> **Что нужно сделать**:
Выведите без изменений часть текста о корриде, начиная со слов «Он был без сознания.» и заканчивая словами «Его провожали аплодисментами.».

> **Фрагмент текста**:
-------
Почти касался Монтеса рогами.
— Ole, Montes! — гремели аплодисменты.
Но бык всё не наклонял головы, как следует, для удобного удара.
Но вот он, наконец, остановился, роя копытами песок, нюхая огромное кровавое пятно.
Остановился, исподлобья глядя на тореро, готовый броситься…
В руке Монтеса сверкнула шпага.
Он нацелился.
Бык кинулся — и вопль ужаса вырвался у четырнадцати тысяч человек
Монтес взлетел над головой быка. Перекувырнулся в воздухе, сверкнул золотом на солнце — и, как пласт, шлёпнулся на землю.
Сгоряча он было вскочил, — но зашатался и упал на руки подбежавших матадоров.
Его пронесли мимо меня.
Он был без сознания.
Голова запрокинута, лицо, как полотно, остановившиеся стеклянные глаза. Судорога муки исказила лицо.
А из распоротого живота по золотому костюму лилась кровь, — точь-в-точь, как из распоротого паха лошади.
Его провожали аплодисментами.
-------
> **Входные данные**:
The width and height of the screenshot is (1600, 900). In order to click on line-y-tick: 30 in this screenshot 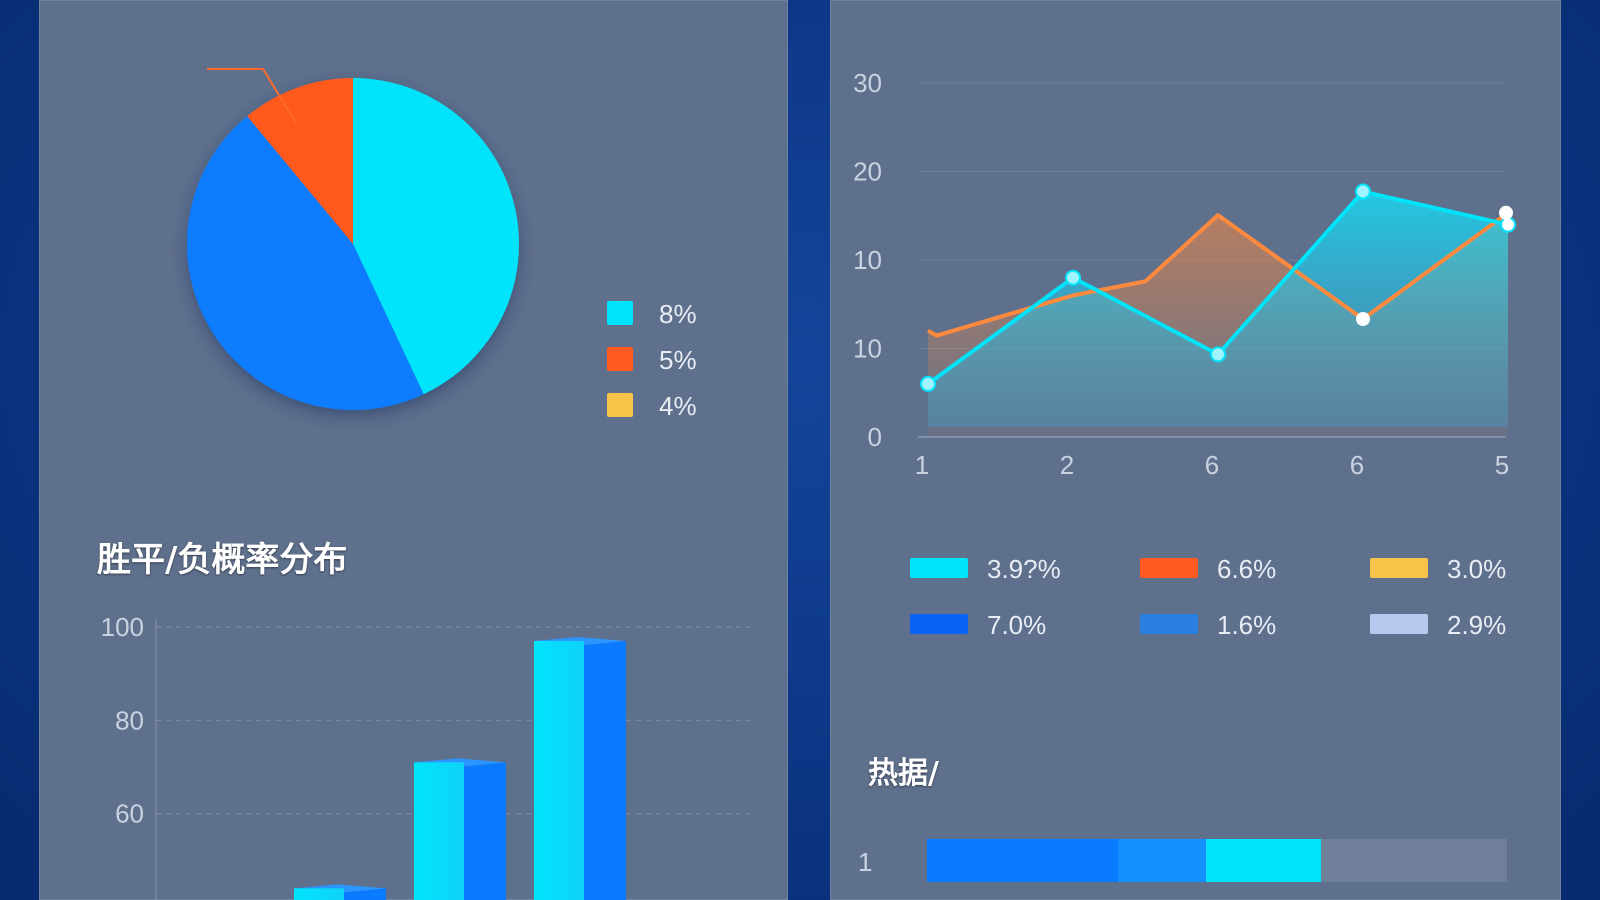, I will do `click(868, 83)`.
-------
> **Решение задачи**:
Он был без сознания.
Голова запрокинута, лицо, как полотно, остановившиеся стеклянные глаза. Судорога муки исказила лицо.
А из распоротого живота по золотому костюму лилась кровь, — точь-в-точь, как из распоротого паха лошади.
Его провожали аплодисментами.